Prof. Taiji Suzuki

Optimization theories of neural networks with its statistical perspective

Prof. Taiji Suzuki, The University of Tokyo and AIP-RIKEN, Japan

Wednesday, Oct. 20, 2021, 10:00am-11:00pm (CEST)


In this talk, I discuss some optimization theories of deep learning and its impact on generalization ability. First, I present a deep learning optimization framework based on a noisy gradient descent in an infinite dimensional Hilbert space (gradient Langevin dynamics), and show generalization error and excess risk bounds for the solution obtained by the optimization procedure. The proposed framework can deal with finite and infinite width networks simultaneously unlike existing one such as neural tangent kernel and mean field analysis. It can be shown that deep learning can avoid the curse of dimensionality in a teacher-student setting, and eventually achieve better excess risk than kernel methods.

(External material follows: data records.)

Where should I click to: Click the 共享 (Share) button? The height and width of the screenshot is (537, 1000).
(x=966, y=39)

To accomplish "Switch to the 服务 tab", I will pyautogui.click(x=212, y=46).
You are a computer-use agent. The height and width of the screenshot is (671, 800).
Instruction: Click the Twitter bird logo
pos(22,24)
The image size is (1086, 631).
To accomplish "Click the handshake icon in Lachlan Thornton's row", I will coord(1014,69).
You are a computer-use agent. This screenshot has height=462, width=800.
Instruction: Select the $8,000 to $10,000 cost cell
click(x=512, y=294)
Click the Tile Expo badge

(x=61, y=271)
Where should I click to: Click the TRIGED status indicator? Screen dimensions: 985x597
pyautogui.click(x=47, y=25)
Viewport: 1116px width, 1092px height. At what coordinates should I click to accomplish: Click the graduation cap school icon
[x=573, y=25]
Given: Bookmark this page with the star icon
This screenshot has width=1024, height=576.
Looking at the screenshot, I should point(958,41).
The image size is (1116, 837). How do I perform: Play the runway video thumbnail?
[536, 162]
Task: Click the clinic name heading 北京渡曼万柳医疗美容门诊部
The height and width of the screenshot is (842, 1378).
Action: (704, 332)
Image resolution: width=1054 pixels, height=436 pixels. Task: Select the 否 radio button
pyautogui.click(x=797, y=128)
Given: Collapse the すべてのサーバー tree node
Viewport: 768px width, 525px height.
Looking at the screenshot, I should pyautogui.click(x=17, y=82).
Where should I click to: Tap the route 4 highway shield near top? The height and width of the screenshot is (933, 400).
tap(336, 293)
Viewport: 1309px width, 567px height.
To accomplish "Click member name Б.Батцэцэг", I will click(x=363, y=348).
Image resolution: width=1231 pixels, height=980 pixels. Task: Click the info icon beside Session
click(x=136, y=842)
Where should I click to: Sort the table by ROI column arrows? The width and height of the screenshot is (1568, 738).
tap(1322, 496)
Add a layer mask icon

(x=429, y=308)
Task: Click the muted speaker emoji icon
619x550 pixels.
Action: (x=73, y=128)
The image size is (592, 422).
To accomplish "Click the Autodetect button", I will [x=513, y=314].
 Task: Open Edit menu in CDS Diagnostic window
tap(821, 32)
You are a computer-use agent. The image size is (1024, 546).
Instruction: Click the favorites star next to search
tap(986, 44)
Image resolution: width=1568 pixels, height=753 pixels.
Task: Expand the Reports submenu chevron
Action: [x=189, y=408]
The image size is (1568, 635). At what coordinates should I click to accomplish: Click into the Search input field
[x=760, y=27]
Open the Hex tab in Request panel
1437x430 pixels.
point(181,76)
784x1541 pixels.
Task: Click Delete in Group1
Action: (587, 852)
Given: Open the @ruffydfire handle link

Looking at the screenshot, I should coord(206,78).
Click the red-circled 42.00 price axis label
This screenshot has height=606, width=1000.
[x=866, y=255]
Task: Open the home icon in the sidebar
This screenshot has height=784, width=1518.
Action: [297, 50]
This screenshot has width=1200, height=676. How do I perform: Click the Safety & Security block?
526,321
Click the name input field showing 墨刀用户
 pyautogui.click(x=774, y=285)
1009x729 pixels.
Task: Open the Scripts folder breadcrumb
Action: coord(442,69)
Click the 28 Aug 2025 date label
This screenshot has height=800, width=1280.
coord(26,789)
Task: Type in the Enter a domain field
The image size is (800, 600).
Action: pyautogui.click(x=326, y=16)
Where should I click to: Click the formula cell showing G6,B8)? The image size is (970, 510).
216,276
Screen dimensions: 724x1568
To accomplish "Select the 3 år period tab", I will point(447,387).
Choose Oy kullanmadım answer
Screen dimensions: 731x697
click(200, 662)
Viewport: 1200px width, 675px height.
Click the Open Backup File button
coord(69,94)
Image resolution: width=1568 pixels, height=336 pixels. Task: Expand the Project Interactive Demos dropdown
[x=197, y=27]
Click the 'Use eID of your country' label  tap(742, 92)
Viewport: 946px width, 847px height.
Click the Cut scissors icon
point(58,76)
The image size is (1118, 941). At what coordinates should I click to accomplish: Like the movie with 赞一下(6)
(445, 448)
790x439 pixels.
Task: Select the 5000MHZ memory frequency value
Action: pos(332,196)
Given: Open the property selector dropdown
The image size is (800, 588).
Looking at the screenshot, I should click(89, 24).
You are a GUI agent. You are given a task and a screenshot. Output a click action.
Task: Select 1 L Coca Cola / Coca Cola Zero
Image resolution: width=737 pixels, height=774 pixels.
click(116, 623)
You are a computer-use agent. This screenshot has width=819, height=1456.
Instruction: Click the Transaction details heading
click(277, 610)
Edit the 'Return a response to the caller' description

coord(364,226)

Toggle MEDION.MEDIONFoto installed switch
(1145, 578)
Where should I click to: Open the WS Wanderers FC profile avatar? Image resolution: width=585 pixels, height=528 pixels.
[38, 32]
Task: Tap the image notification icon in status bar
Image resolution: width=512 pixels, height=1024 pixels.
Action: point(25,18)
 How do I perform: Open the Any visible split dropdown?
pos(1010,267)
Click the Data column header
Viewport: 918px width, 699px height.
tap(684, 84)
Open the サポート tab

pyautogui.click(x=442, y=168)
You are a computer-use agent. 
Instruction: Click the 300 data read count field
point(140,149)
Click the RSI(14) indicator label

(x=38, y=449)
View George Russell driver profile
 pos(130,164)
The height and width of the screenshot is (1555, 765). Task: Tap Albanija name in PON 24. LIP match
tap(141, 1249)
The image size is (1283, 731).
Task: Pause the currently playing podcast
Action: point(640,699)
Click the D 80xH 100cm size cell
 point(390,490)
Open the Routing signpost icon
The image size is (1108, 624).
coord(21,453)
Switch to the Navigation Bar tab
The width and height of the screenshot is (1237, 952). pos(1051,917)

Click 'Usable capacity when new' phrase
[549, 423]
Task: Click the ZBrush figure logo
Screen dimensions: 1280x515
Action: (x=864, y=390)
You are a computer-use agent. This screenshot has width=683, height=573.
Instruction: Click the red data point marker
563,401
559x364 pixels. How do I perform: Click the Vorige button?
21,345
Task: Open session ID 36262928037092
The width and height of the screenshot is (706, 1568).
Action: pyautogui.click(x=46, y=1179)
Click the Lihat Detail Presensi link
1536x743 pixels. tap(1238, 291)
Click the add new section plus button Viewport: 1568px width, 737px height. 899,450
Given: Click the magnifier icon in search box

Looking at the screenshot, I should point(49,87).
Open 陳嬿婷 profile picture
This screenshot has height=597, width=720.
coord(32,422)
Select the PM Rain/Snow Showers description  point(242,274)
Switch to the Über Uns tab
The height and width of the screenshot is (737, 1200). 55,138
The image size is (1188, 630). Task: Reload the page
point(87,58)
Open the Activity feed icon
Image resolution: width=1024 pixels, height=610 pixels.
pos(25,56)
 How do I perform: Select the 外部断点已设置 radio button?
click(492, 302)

Next, I present a particle type optimization technique of two layer neural network in the mean field regime. The proposed method, called particle dual averaging (PDA), generalizes the dual averaging method in a finite dimensional convex optimization to the optimization over probability distributions, and is justified by quantitative global convergence theory. In addition to that, I present a stochastic dual coordinate ascent version of PDA. Unlike PDA, it can achieve an exponential convergence in terms of the number of the outer loops.

Finally, (if I have time,) I will discuss the generalization error of preconditioned ridgeless regression in the overparameterized regime. In particular, I will discuss the optimal preconditioner for both the bias and variance and how it depends on label noise and shape of the signal.

Taiji Suzuki is currently an Associate Professor in the Department of Mathematical Informatics at the University of Tokyo. He also serves as the team leader of “Deep learning theory” team in AIP-RIKEN.

He received his Ph.D. degree in information science and technology from the University of Tokyo in 2009. He has a broad research interest in statistical learning theory on deep learning, kernel methods and sparse estimation, and stochastic optimization for large-scale machine learning problems. He served as area chairs of premier conferences such as NeurIPS, ICML, ICLR, AISTATS and a program chair of ACML.

He received the Outstanding Paper Award at ICLR in 2021, the MEXT Young Scientists’ Prize, Outstanding Achievement Award in 2017 from the Japan Statistical Society, Outstanding Achievement Award in 2016 from the Japan Society for Industrial and Applied Mathematics, and Best Paper Award in 2012 from IBISML.